It was an experiment in connecting creatively across the new spaces between us and I didn’t know what would happen.

I felt very touched by all the verses people sent.  There was a real sense of presence across the distance.  Maybe not quite as much as if we were all in sitting in the Beautiful Room at Burnlaw together or on the benches round the fire pit in the field, with the curlews calling above our heads, but the form and focus of the renga held us all in a beautiful space of our own making – inside and out at the same time – at a safe distance – over the course of several days.

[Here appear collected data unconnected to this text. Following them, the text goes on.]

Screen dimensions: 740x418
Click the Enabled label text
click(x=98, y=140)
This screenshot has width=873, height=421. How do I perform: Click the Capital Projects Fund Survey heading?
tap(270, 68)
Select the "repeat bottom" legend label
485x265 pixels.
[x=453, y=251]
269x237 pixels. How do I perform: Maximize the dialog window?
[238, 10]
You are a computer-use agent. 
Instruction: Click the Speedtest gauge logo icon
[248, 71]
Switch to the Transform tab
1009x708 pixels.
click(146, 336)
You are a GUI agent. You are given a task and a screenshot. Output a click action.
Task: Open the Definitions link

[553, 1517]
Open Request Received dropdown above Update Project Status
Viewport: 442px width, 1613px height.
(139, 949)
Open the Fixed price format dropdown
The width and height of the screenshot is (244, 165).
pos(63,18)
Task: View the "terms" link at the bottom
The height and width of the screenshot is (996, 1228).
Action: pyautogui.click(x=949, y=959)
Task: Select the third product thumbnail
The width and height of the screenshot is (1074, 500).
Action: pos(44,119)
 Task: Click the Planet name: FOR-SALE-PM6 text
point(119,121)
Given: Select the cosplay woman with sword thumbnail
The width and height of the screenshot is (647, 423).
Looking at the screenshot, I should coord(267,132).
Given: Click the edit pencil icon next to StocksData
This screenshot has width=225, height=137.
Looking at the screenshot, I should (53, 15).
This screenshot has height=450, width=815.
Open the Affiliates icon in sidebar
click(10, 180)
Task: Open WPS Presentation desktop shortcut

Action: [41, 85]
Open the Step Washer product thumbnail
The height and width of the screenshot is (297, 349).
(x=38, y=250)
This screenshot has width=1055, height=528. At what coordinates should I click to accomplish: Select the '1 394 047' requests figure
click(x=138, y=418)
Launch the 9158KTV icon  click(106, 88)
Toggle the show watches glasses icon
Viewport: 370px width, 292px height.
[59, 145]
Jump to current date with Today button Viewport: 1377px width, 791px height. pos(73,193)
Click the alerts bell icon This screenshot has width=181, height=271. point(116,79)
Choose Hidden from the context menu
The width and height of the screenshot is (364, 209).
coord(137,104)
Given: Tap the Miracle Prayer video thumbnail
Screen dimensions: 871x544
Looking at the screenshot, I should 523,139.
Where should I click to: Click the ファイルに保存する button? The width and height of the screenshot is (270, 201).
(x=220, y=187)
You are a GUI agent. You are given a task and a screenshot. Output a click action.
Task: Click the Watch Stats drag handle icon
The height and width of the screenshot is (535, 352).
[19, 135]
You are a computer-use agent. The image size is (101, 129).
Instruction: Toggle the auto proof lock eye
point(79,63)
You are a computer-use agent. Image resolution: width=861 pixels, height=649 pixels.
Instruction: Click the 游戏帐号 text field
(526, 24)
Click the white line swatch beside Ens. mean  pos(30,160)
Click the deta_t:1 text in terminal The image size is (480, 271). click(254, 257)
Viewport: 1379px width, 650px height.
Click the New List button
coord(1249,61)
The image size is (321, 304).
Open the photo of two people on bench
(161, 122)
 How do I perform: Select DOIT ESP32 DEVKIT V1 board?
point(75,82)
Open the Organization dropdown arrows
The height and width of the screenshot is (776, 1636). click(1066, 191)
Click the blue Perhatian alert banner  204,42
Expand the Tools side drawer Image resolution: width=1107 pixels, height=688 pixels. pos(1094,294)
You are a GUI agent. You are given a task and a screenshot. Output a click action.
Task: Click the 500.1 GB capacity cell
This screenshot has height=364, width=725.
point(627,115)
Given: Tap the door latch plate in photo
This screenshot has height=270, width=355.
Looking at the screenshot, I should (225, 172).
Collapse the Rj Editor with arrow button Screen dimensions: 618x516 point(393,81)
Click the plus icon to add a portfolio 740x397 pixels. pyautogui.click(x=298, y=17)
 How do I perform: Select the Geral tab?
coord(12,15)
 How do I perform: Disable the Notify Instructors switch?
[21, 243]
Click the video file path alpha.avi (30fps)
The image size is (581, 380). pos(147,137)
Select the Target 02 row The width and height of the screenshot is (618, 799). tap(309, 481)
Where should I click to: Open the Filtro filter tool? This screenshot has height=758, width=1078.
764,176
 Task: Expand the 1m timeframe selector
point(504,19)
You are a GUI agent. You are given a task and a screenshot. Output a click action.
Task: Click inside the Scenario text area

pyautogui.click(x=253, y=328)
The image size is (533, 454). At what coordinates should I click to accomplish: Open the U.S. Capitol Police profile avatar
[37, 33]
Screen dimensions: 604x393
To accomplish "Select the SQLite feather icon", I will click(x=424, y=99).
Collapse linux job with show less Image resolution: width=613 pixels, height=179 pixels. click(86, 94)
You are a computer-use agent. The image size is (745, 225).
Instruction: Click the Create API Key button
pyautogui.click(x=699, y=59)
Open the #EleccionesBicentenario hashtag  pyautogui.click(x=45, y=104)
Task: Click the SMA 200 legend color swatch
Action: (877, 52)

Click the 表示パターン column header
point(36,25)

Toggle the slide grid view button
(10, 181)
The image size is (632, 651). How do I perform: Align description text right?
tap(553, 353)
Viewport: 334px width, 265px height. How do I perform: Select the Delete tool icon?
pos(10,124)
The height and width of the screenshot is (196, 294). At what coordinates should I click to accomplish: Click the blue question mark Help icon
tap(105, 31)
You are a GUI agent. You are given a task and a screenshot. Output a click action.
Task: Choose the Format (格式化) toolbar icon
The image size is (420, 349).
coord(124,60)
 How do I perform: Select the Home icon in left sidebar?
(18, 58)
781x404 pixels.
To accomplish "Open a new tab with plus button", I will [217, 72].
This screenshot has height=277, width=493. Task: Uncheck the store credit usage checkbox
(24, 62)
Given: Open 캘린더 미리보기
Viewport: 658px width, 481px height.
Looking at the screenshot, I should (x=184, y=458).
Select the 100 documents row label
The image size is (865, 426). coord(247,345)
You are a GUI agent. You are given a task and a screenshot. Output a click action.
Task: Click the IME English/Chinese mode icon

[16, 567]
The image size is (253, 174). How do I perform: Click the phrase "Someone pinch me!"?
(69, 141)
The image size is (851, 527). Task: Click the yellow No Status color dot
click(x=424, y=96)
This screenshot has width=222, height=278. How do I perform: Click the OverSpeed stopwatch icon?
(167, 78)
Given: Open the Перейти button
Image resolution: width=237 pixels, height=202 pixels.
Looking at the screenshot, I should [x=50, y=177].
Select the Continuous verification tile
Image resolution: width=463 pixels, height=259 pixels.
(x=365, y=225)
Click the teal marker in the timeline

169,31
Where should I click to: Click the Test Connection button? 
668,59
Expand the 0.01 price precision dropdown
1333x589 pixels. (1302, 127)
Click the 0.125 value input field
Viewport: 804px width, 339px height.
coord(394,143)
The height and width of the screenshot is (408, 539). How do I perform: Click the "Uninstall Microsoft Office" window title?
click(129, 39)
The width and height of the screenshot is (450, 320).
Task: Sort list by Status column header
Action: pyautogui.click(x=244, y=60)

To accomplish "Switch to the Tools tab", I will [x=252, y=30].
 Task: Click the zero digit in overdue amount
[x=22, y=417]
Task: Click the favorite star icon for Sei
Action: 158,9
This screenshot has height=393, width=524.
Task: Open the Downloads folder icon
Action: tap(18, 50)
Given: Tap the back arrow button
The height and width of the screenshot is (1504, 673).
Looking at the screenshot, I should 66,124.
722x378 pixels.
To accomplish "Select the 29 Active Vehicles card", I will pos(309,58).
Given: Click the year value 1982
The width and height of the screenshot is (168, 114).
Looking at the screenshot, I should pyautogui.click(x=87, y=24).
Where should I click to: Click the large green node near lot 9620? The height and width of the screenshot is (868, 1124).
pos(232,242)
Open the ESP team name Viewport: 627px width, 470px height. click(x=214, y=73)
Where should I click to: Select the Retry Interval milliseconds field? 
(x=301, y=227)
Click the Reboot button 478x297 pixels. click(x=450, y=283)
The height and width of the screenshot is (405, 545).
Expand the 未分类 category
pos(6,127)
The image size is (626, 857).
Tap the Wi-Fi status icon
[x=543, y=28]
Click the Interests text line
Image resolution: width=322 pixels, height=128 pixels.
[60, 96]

Several people mentioned that it was helpful at this strange time to open the senses to the world around them and be more aware of what was going on.  It’s something anyone can do.  Even just one verse a day works as a good gauge of your state of mind and a record of your activities, thoughts and feelings.  The renga we made in this way, it seems to me, is an important document of what this unprecedented time has been like for twelve people in the North of England, alone and together, this past weekend.

As often happens when we sit together for a renga, it was interesting to see ideas and phrases shared, overlapping.  I wanted to honour this very different context and way of working, as well as the sheer abundance of verses, and so created a new, longer than usual form, doubling the schema in a specular fashion – where the themes are mirrored around the silence between the two parts.  I wanted to suggest a sense of flow, back and forth, like a wave, from the various links and shifts, and occasional repeats.  I had to do a bit of cutting and stitching here and there to keep it supple, and as with traditional rengas not every verse I was sent appears.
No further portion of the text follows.